Thanks, Greg, for your interpretive notes and further questions.
I'm eager at this point to get into Peter Smagorinsky's paper, so for now
let me just suggest some sources of interesting perspectives on these
questions of language standardization and its social role.
One is _Authority in Language_ by James and Lesley Milroy. It develops the
notion of hyperstandardization as a counterpoint to the claims that
language uniformity is just a logical necessity for wider communication
(some degree is, but modern standardized languages go way beyond that
point, developing a norm of intolerance for diversity in favor of what was
called at one time 'language purity' and was very directly associated with
'racial purity' ... there is an important history to the development of the
idea of unitary national languages, and most of it is politically
uncomfortable).
Another can be found in the work of Angel Lin (and colleagues like Micky
Lee), who has been and may well still be on xmca, working in Hong Kong, and
writing about the social class effects of Cantonese being de-valued by an
educational system (and economy) oriented to the prestige of (British)
English and now Beijing Chinese in what is mostly a Cantonese-dominant
community. Hong Kong is a true polylectal community and especially among
young people there are emergent language varieties that are not simply
assimilated to models of standard language, code shifting, etc.
And then there is the pioneering work of the late Charlene Sato, formerly
of U of Hawaii, on language discrimination against dialect speakers and the
issue of our legal rights (U.S. law only protects speakers of non-English
"Languages", not speakers of varieties that get classified as dialects of
English, in this case Hawaiian Creolized English, but the issue extends to
many other groups as well; cf. Ebonics advocates being denied bilingual
education funding).
Finally it's an interesting general point about ideology to note that the
powerful are equally deceived by political illusions. It's really not
surprising, I think, that the people whose self-interests are most
consistent with an ideological viewpoint will also find it the most
convincing, and indeed natural truth in the world. The mystery really is
the extent to which, and why, others also accept these illusions, if indeed
they do. No Macchiavellian conspiracy is needed to insure that illusions
which are believed by people with power are propagated in the media,
sanctioned by the curriculum, enshrined in law and policy, and given the
effect of social truth or social reality -- "as if". If there is any
conspiracy, it is the conspiracy of silence, or to silence, alternative
views and dissents from these 'truths'.

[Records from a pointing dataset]
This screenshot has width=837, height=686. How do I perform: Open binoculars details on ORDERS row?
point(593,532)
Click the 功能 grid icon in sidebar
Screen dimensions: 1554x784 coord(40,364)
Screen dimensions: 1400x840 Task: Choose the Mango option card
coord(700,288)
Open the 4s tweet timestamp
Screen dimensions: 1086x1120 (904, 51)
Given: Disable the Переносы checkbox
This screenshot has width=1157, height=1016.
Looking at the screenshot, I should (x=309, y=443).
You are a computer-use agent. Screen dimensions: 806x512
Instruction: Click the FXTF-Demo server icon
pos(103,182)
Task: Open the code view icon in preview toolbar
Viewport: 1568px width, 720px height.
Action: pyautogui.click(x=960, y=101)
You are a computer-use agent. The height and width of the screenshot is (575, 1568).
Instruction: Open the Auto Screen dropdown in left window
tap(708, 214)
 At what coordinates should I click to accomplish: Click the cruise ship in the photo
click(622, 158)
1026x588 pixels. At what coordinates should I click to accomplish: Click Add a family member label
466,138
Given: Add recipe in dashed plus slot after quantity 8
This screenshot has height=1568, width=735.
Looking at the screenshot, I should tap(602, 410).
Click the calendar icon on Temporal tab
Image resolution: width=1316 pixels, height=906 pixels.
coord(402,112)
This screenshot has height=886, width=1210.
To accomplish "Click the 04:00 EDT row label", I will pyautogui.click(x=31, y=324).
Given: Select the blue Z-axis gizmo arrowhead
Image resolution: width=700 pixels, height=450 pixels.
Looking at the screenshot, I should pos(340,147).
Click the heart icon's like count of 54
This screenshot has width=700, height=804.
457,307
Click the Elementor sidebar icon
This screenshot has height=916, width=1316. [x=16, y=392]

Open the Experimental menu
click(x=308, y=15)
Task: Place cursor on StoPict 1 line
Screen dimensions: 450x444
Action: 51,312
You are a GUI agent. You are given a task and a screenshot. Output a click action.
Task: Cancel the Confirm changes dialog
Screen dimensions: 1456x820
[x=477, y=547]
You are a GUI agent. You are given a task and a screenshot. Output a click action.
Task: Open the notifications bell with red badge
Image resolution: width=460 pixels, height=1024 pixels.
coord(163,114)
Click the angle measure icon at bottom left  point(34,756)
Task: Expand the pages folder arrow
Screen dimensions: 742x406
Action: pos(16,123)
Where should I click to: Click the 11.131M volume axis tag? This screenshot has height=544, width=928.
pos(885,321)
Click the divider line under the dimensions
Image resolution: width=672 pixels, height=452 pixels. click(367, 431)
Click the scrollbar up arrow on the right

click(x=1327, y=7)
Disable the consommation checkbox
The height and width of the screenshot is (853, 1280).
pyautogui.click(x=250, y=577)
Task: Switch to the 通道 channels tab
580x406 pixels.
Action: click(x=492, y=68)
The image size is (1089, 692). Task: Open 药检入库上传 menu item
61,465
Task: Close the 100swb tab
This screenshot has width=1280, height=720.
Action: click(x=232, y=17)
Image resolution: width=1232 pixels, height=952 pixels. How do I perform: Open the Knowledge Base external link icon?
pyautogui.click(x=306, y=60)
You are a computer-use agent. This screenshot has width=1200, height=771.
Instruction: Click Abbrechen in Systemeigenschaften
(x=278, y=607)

▶ **WRITTEN EXERCISE 1**
What book by James and Lesley Milroy does the post on language standardization name?
▶ **WRITTEN EXERCISE 2**
Please print the section of the post on language standardization that begins at the words "English and now" and stops after "education funding).".

▶ **WORKED SOLUTION 1**
*Authority in Language*

▶ **WORKED SOLUTION 2**
English and now Beijing Chinese in what is mostly a Cantonese-dominant
community. Hong Kong is a true polylectal community and especially among
young people there are emergent language varieties that are not simply
assimilated to models of standard language, code shifting, etc.
And then there is the pioneering work of the late Charlene Sato, formerly
of U of Hawaii, on language discrimination against dialect speakers and the
issue of our legal rights (U.S. law only protects speakers of non-English
"Languages", not speakers of varieties that get classified as dialects of
English, in this case Hawaiian Creolized English, but the issue extends to
many other groups as well; cf. Ebonics advocates being denied bilingual
education funding).